Conocí al Negro en la recepción de editorial Record. Venía a cobrar sus publicaciones de Inodoro y Boogie en Skorpio supercolor. Yo pintaba esas historietas, era mi laburo. Recuerdo eso: él sentado y yo abriendo la puerta, emergiendo de las oficinas donde me la pasaba diagramando. Ahí establecimos una ondita. Yo era muy pibe, unos 16 o 17 años. Y él era barbudo, flaco, menudo, simple. Mucha simpleza. No sé si tímido: lo justo. Ya era una celebridad. No sé de qué carajo hablábamos. Con el tiempo nos hicimos amigos, pero de poco contacto. Vivíamos lejos uno del otro, y a medida que avanzaban los encuentros de dibujantes, las Ferias del Libro, y los viajes en común, nos juntábamos a cagarnos de risa. Me acuerdo de viajes a Guadalajara, al Mundial del ’94, encuentros en Córdoba, Lobos, Resistencia quizás, y haberme quedado a dormir en su casa cuando Franco era bebé. Sí, mucho Rosario también. Una amistad en cuotas.

Al principio, en las mesas, hablaba poco, era fiel a su cara hosca, de bulldog de Rabinovich. Pero a medida que se fue apropiando de la palabra escrita, su oralidad creció, y no he conocido orador más brillante. Yo a Borges nunca lo presencié. Lo que tenía el Negro es que jamás te iba a contar un chiste, un cuento. No te hacía reír a lo Landriscina, no. Era todo improvisación. No he visto cosa igual. Brillante.

Con su muerte lo que perdí fue la posibilidad de que me lo encuentre y nos caguemos de risa. También pierdo leer sus cosas nuevas. Es decir, he perdido más que cualquier lector, como todos los que fuimos sus amigos. Perdimos el doble.
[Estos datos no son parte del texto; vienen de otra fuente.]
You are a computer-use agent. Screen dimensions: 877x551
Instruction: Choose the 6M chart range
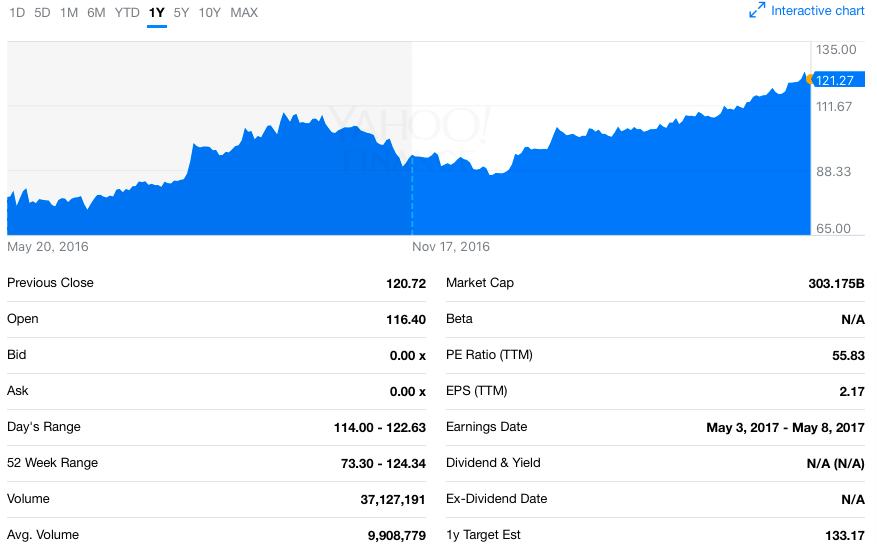click(96, 13)
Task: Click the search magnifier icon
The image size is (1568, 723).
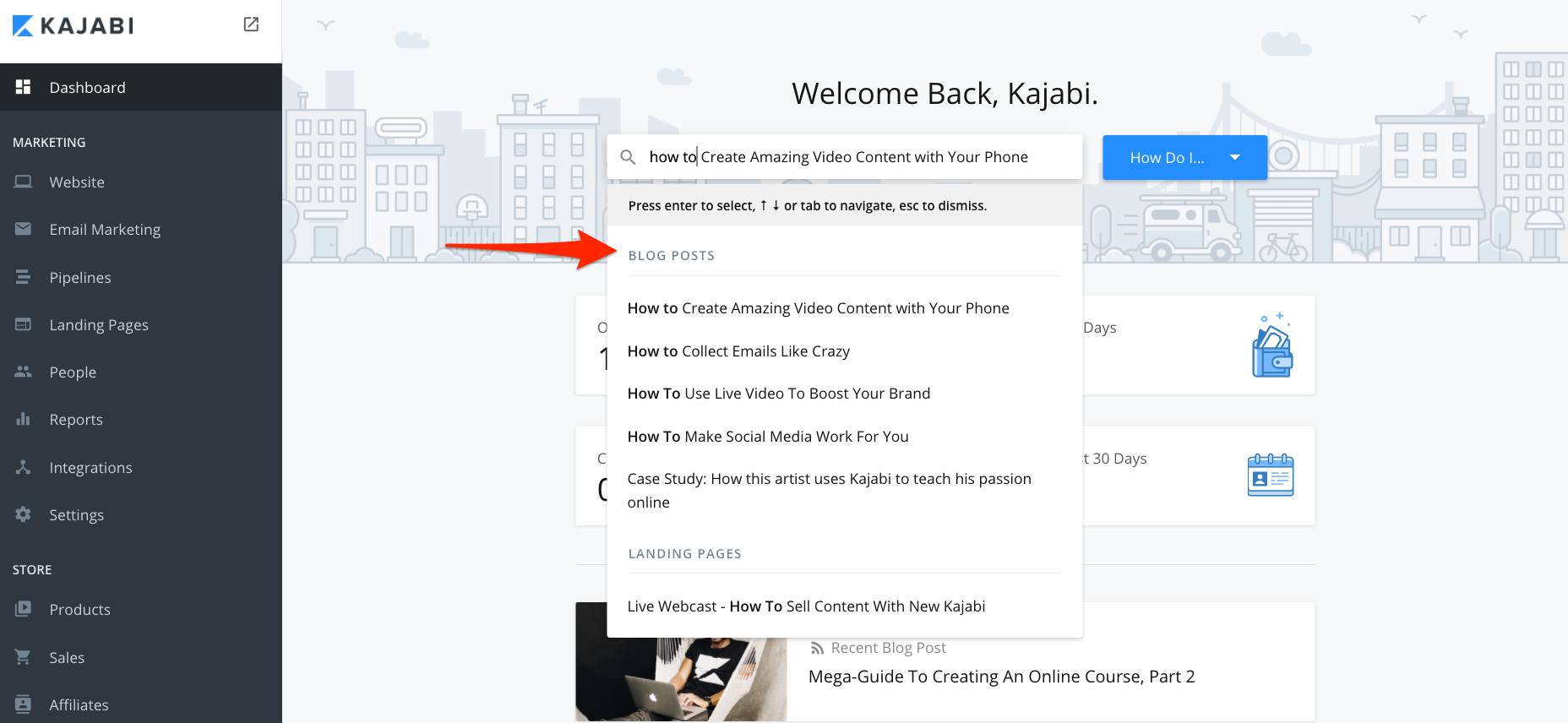Action: tap(628, 157)

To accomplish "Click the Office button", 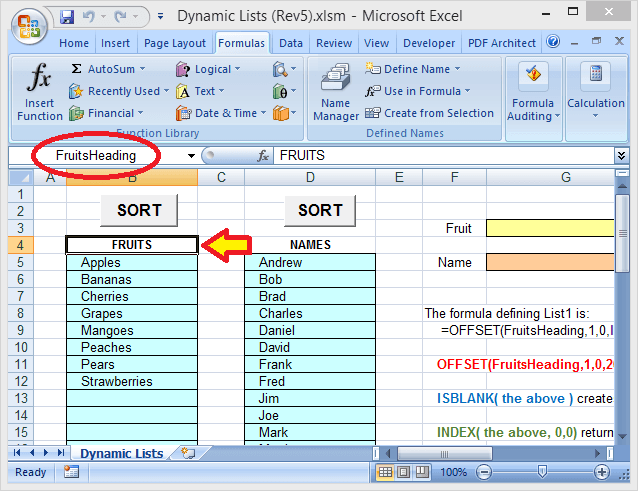I will (x=27, y=20).
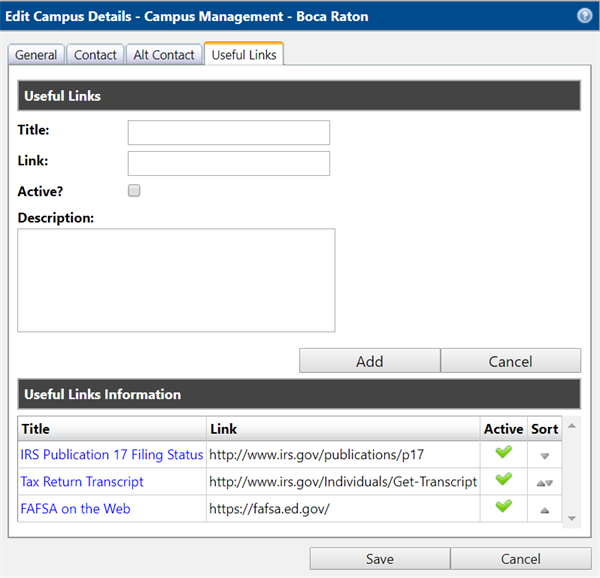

Recuerdo que me enteré cuando me hacían un reportaje, en una librería tucumana, alguien interrumpió y dijo: “Se murió el Negro”. Me quedé mudo, mudo. Al día siguiente, esperando el vuelo, vi su funeral popular por tv sentado en una peluquería de San Miguel. Al rato, con el avión, recuerdo que pasamos por arriba de Rosario, y me dije: ya no está más Fon. Y encima no había nubes.